“废话,好好好,当我是废话好了。”水生一笑,自去撩拨从官船边擦身而过的船娘们。
看得出来,水生对这一段水路很熟悉。往来的船只中不管是商船还是渔船同他都认识,都喊“小水,果然是你,又出来生发了。”
更有小媳妇儿红着脸,将莲蓬或者芦白扔上船来,让他受用。
吴节:“你是哪里人?”
“哼,要你管,爷自是南京乌衣巷的,有名有号,我不想同你说话。”就将头转到一边,自顾自剥着莲蓬。
吴节:“刚才可是你自己找我说话的。”
“我说不过你,读书人,啊呸!”
吴节也不放在心上。
这个时候,在一僻静的船舱里,木姓商人将刚才同吴节交涉时的情形同云姓商人说了。
然后跌足道:“云兄,你这次可是惹祸了,好生生地要买人家的夫人,这不是侮辱人吗?”
云姓商人用手捂着青肿的脸,满口都是牙血。目光中全是恨意:“买他的小妾又如何,这些年我云易买的娘皮还少吗?也就是玩上三五个月,玩腻味了,就送给女真人当礼物。这吴老板的小妾我是真心喜欢,准备留给自己用的。
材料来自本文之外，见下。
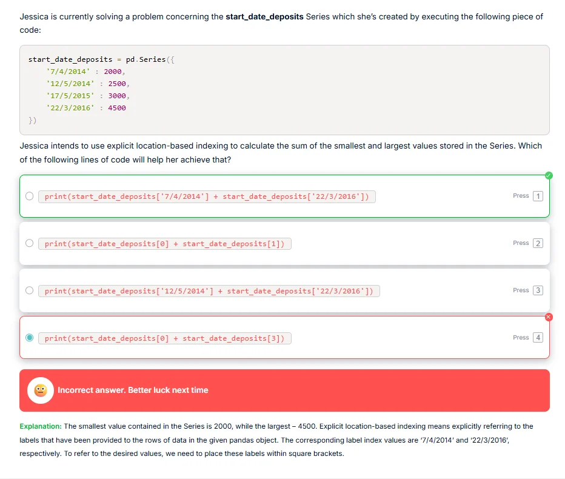565x479 pixels.
Task: Click the Press 1 keyboard shortcut badge
Action: pyautogui.click(x=538, y=196)
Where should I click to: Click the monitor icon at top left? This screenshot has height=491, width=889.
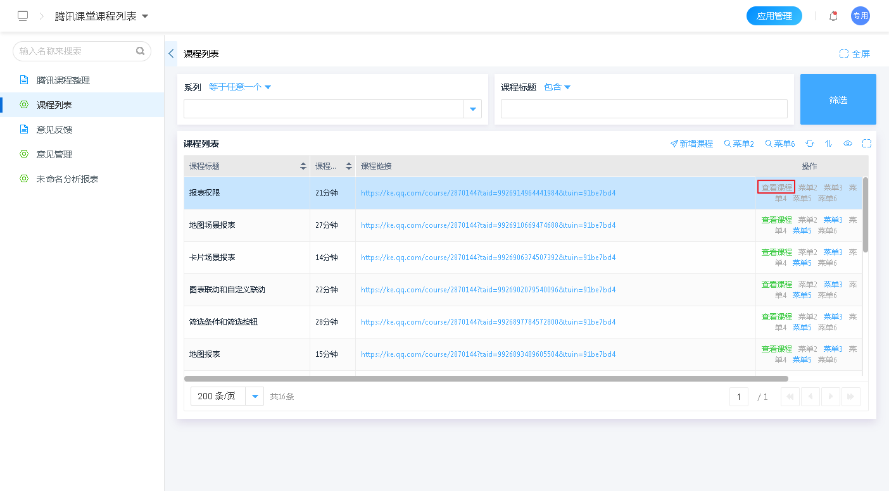click(x=23, y=16)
他不愿意卖说一声就是了,凭什么打人?这里是江南,我是没个奈何。刚才咱们已经低声下气地赔偿了,他还待怎么的,竟然将银子扔水里。若是在东北,找两个女真蛮子,偷偷地就把他的性命给结果了。”
说到这里,云易脸上带着杀气。
木姓商人气得面上青气涌动:“云易,这些年你为了打通女真的商路,坏了多少良家女子,这事伤天害理,将来可是要遭报应的。”
“报应。”云易嘎嘎一笑:“木恩,你他娘以前通过我的手拿到大量紧俏药材的时候,怎么不说这种话。现在却说这些,犯得着吗,不想在东北混了?”
木恩忍住气,道:“云老板,这话说得不对。我是通过你赚了些钱。可扪心自问,这钱也不干净,经常整夜整夜失眠。”
“失眠,你他妈是不是在指责本大爷?”云易怒了,阴森森一笑:“拿钱的时候,你怎么不失眠。你以前有什么啊,一个破产行商流落辽东。又是谁可怜巴巴求到我门上来,请我给你指一条路。当年贩卖女子的时候,你也没少出力啊,现在却良心发现了?”